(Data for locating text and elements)
•••••

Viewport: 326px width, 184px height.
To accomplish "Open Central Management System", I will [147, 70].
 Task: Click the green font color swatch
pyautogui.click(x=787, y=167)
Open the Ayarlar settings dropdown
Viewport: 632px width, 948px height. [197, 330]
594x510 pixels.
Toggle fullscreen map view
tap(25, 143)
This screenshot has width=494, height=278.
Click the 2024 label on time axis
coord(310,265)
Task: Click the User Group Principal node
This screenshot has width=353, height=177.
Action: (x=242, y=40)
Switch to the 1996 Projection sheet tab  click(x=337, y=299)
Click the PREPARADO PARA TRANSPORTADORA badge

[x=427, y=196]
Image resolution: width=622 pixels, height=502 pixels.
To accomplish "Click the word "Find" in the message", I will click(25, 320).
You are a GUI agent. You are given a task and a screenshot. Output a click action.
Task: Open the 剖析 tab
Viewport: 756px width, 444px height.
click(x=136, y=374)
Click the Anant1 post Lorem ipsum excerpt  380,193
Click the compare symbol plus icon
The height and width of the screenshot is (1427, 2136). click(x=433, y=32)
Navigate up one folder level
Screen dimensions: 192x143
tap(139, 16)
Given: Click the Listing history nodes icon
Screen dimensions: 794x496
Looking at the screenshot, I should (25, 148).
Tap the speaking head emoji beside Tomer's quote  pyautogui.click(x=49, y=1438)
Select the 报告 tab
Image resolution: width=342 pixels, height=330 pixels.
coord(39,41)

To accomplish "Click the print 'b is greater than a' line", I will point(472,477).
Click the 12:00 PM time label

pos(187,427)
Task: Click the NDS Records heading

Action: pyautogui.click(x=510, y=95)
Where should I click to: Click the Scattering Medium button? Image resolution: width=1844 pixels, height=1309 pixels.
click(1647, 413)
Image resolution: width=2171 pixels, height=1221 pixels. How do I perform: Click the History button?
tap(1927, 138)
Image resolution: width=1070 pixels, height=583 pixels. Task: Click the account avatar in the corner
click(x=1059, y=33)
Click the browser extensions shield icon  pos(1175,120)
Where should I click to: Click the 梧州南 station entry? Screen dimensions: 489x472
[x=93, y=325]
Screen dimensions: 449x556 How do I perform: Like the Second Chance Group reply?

•••••

Copy the data word for word, beginning at its first line and stopping after the line that contains "Action: (x=242, y=40)".

◆ Worked solution ◆
Viewport: 326px width, 184px height.
To accomplish "Open Central Management System", I will [147, 70].
 Task: Click the green font color swatch
pyautogui.click(x=787, y=167)
Open the Ayarlar settings dropdown
Viewport: 632px width, 948px height. [197, 330]
594x510 pixels.
Toggle fullscreen map view
tap(25, 143)
This screenshot has width=494, height=278.
Click the 2024 label on time axis
coord(310,265)
Task: Click the User Group Principal node
This screenshot has width=353, height=177.
Action: (x=242, y=40)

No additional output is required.